La vida dañada de la nueva era Anders trató de mostrar el funcionamiento del sistema social a través de las condiciones de existencia, estableciendo que lo que nos informa y deforma no son sólo las imágenes retransmitidas a través de la radio y la televisión, sino la misma estructura y funciones concretas de ambas. En ellas, el mundo nos es dado. Las noticias, programas e imágenes que nos suministran, como el gas, la electricidad o el agua, a través de estos medios, han sido seleccionadas, purificadas y preparadas para nosotros como realidad. Las noticias son mercancías y “la tarea de quienes nos traen la imagen del mundo consiste en componer para nosotros un Todo falso a partir de múltiples verdades parciales”. Somos seres sin relación con el mundo real. El principio que atraviesa la obra de Anders dice que “lo que podemos hacer es mayor que aquello de lo que podemos crearnos una representación”.

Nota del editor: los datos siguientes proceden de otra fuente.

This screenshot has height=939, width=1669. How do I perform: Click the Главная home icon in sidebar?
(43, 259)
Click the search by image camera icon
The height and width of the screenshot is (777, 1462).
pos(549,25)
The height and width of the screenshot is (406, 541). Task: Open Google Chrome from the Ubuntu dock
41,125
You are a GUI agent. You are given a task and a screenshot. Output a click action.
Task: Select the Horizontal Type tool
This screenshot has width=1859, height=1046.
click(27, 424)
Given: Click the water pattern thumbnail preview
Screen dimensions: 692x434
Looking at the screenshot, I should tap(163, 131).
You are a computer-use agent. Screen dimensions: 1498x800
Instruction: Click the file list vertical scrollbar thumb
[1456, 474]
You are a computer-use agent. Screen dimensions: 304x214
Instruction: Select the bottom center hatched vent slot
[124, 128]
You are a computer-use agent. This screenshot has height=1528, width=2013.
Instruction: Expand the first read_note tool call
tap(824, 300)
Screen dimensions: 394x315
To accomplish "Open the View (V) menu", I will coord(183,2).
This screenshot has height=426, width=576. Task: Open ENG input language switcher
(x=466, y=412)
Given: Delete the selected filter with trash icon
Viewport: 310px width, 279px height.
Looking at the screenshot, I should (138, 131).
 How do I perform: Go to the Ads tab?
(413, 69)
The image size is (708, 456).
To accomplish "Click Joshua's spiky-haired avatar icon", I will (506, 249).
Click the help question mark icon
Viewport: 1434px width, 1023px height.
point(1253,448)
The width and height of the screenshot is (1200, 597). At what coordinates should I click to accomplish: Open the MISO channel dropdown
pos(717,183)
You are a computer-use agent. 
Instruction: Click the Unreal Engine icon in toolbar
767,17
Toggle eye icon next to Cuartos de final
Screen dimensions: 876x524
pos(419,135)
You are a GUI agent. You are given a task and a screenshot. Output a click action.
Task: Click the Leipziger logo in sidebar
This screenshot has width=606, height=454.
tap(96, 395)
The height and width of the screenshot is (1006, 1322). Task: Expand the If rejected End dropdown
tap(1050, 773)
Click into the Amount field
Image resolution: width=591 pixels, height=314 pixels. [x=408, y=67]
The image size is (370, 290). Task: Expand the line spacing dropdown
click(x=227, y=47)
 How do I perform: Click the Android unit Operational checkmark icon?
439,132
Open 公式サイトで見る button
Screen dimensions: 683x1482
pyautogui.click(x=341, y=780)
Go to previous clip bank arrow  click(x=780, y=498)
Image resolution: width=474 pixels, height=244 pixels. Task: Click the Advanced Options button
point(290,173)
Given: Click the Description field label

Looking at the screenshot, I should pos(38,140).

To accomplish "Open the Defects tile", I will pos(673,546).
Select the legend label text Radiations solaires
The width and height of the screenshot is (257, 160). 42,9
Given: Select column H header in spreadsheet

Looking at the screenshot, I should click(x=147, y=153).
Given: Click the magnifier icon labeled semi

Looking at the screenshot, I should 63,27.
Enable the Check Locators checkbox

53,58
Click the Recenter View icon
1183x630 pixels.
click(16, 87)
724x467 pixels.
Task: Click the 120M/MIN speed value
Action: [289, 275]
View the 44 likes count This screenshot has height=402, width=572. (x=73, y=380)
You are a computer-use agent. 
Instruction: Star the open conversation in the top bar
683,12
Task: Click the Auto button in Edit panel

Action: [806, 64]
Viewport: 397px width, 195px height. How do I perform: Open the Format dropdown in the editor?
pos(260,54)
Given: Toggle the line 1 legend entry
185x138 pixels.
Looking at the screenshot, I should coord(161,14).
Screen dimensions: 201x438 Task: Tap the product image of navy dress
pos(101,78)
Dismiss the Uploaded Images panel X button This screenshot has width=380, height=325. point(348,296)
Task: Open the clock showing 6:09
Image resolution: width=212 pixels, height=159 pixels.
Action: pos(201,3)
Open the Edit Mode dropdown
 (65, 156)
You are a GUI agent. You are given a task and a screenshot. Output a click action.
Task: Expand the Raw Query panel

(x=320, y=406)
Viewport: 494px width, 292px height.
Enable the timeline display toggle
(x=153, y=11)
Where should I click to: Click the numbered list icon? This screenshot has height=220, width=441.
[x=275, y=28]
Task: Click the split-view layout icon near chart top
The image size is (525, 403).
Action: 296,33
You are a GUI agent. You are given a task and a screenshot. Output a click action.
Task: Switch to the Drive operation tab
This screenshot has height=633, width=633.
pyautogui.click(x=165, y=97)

Esta tesis le sirvió para establecer un objetivo para el pensamiento crítico: dilatar nuestra imaginación y contraponer una ética de la responsabilidad que se enunciara, como aparece en Nosotros, los hijos de Eichmann (1964): “no puedo representarme el efecto de esta acción, luego se trata de un efecto monstruoso, luego no puedo asumirlo, luego he de revisar la acción planeada, o bien rechazarla, o bien combatirla”. Con ello señalaba la reflexión ética que debe hacerse en un sistema productivo fragmentado donde el trabajador alienado no tiene una idea del producto final. Y, sobre todo, establecía una función precisa para el trabajo intelectual, que no estaría dividido y que no tendría una especificidad, ni contenidos propios de cada género o tipo de discurso: Anders consideró la literatura, la filosofía, el arte o la ciencia en función de lo que cada situación requiriera.

Destino siniestro

Desde su regreso en 1950 a una Europa devastada por la guerra y el hambre, Anders trabajó infatigablemente en libros y en revistas como filósofo de la situación. Se desesperó sin rendirse. Interpeló al mundo sobre un destino siniestro que era ya una posibilidad. A pesar de una artritis que apenas le permitía utilizar los dedos, continuó escribiendo para todos y no solamente para el mundo académico. De hecho nunca ocupó una cátedra y rechazó los premios y reconocimientos que no tenían una justificación política o intelectual. Günther Anders, nombre con el que empezó a firmar en los años treinta sus colaboraciones periodísticas, acabó siendo el autor de toda su obra desde mediados de siglo, ocultando el nombre con el que fue inscrito cuando nació en Breslau (Alemania) en 1902: Günther Stern.